Medical school student Jennifer D'Cruz wasn’t sure what she was getting herself into when she signed up for this unique course, but she knew the uniform didn't involve the usual hospital scrubs.
"I knew I’d be wearing the clown outfit," D'Cruz said.
It turned out to be much more than a costume change.
D’Cruz, a third-year student at the University of Ottawa, is taking part in the first and only therapeutic clowning elective at a Canadian medical school.
Now she spends her 10-hour rotation wearing a big hat with dangling pom poms, a colourful, oversized suit, enormous clown shoes and the requisite big red nose.

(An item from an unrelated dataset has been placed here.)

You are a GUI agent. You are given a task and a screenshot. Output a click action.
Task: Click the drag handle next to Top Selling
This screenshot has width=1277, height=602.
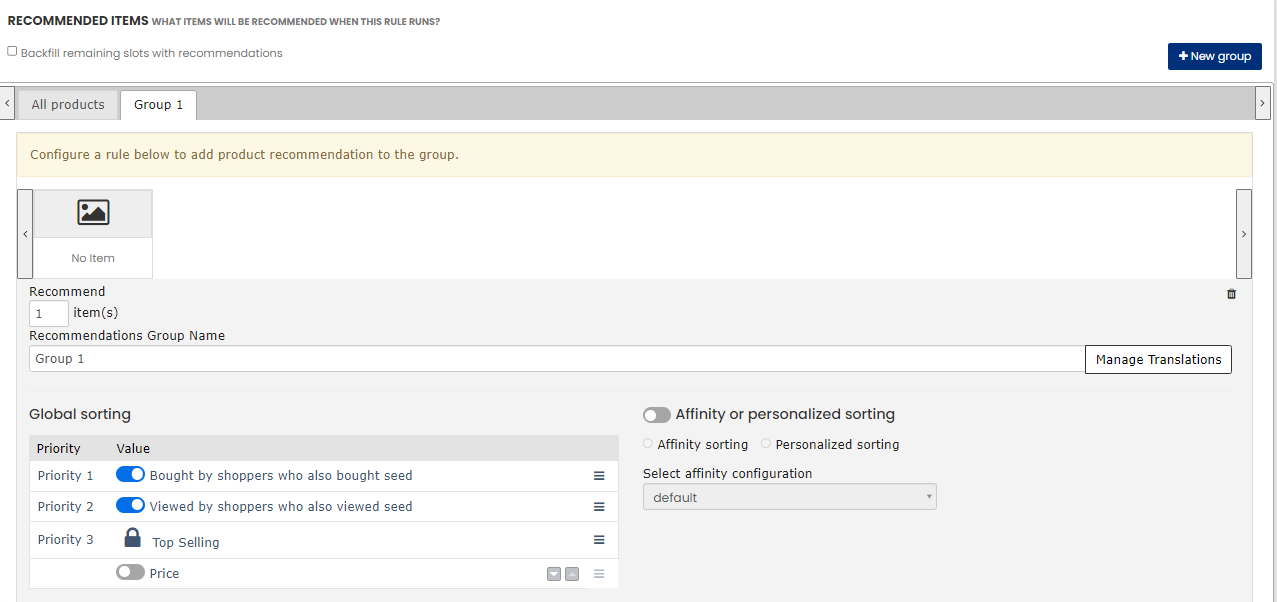tap(599, 540)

"It's easy to talk to children now when I have all of this on, and it’s helping me as well, as a physician and as a medical student, in making me more open," said D’Cruz, who goes by Dr. Jelly when she's in costume.
Armed with pockets full of toys and a bubble wand, she’s also learning to be a better doctor.
Unlike most third-year rotations, this one isn't under the supervision of a trained physician. Instead, students learn the tricks of the trade from Ruth Cull, resident therapeutic clown at the Children's Hospital of Eastern Ontario (CHEO).
Cull was an operating room nurse at CHEO for 28 years until she retired about a decade ago. Now she's a therapeutic clown who cuts it up three days a week as the blue-wigged Molly Penny.
Ground zero for CHEO's clown school is the hospital's oncology unit, where families deal daily with devastating diagnoses, and where children are exposed to invasive and often painful treatments.
Fourteen-year-old Jacob Randell knows about that first hand.
Jacob and his sister Sophia, 6, are both battling the same rare form of brain cancer.
"Not a lot of people get diagnosed with this, so it’s kinda scary. And to find out this year that it came back, like worse. It just shocked me even more," Jacob said.
Jacob said Molly Penny was there for him during the 247 days he recently spent in hospital.
"Laughter, it's just such a big boost," he said. "Whenever I'd feel down, she would come in. I'd always be happy because she'd make me laugh."
Therapeutic clowning has been around for decades now in hospitals and other institutions around the world.
A number of published research studies have shown the clowns can have a positive impact on patients recovering from surgery, dealing with pain and undergoing other treatments.
"I don’t understand it myself sometimes," said Cull.
There's more to it than making patients laugh, Cull said. It's also about teaching the students things that aren't in the textbooks.
"Kindness goes a long way, and you can’t teach that in med school. You can’t teach empathy, you can’t teach any of that stuff."
Dr. Donna Johnston, chief of the hematology/oncology division at CHEO, said the clowns have become an indispensable part of her team.
"Molly Penny is the one that is there to hold their hand and joke with them and try to distract them to get them through many procedures," Johnston said.
She said the clowns can form connections with patients that physicians often can't.
"You're empathetic with the patient, but you have to sort of have that internal line where I can't get too close because I need to do my job, and I need to do my job effectively. But when the med students are on the clown side, they don't necessarily need that line."
D'Cruz said Molly Penny has given her a new perspective on clowning, and the role she can play in comforting young patients.
"She’s just present in the moment. Attentive, holds their hand ... or making eye contact and asking, 'How are you?' Or at the end of an encounter saying, 'I’m here for you,'" D'Cruz said of her mentor.
"She brings in this mix of joy, laughter and magic into their lives, and that's something we all need."